Ernest Williams began the skeletal collection in 1957. Williams and his collaborators, particularly Richard Estes, had an ongoing program of skeletonization for some years. As a consequence of this program, the MCZ has one of the largest collections of herpetological skeletons.
Of the collections 7,000 specimens, that of the lizards is notable. Most of the skeletons have been entered in our skeletal file.
There are a few hundred KOH cleared and alizarian stained specimens preserved in glycerin in the collection. Most of the cleared and stained materials are amphibians.

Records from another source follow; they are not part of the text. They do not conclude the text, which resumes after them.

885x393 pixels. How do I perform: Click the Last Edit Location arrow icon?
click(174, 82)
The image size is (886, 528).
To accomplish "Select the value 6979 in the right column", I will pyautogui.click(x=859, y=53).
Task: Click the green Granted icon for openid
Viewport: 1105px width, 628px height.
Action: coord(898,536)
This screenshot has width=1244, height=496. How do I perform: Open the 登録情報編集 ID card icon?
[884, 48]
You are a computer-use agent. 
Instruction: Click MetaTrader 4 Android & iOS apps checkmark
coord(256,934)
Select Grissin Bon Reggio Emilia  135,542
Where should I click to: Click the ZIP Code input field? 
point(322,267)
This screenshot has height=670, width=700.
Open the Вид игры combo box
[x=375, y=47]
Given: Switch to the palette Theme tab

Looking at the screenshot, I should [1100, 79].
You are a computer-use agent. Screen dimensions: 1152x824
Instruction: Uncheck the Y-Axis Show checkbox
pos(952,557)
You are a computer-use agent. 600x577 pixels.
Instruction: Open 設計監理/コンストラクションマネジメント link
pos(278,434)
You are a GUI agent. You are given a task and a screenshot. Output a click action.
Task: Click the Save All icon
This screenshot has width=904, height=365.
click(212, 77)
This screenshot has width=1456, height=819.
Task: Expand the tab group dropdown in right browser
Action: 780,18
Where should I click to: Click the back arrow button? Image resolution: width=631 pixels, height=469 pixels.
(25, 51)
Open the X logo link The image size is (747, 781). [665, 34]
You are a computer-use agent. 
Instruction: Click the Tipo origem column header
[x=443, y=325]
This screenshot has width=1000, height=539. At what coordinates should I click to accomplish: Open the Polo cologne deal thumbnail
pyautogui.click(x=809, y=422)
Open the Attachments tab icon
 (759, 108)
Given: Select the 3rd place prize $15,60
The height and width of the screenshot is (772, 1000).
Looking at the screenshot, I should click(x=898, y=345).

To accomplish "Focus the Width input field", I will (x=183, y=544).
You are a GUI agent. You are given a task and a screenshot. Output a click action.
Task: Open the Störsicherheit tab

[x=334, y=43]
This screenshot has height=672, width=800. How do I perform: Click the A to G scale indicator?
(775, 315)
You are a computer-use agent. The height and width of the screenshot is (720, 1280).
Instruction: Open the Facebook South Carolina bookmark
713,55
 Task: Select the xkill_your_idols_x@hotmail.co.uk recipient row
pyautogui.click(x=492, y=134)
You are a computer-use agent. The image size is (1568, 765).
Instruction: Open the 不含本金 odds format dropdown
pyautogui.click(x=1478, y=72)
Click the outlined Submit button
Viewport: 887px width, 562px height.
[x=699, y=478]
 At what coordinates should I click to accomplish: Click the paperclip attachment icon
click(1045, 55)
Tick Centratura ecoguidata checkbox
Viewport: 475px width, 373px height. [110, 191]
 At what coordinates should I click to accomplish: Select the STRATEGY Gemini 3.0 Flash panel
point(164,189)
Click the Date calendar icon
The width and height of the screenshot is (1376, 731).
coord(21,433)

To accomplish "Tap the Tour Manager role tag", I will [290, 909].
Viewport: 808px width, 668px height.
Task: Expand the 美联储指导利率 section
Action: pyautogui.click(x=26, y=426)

Ernest Williams and his students actively employed karyotyping techniques. The karyotype collection currently housed in the Herpetology Collection includes over 20,000 slides from about 200 species with over 2,500 specimens. The specimens karyotyped are placed in the collection as a permanent record, matching the specimen to the slide with the chromosome preparation and recording the presence of a karyotyped specimen on the bottle label.
The department has a number of amphibian and reptilian eggs and embryos, as well as amphibian larvae preserved in 80% alcohol and kept as part of the main alcoholic collection. Most of these specimens are poorly preserved and not very useful. Dr. John Cadle implemented the policy of, whenever possible, preserving and permanently storing all eggs, embryos and larvae in buffered 10% formalin.
Most important is the collection of histological serial sections of embryonic material. The collection is small but some of the preparations have historical and research value (for example, the serial sections of turtle embryos prepared by B. W. Kunkel for his studies on the development of the chondrocranium). E. E. Williams used these same slides in his research on vertebral development. We also have serial selections of F. H. Sweet on which he based his classical experimental study on Ambystoma limb development and regeneration during the 1920's and early 1930's. These specimens are important reference material.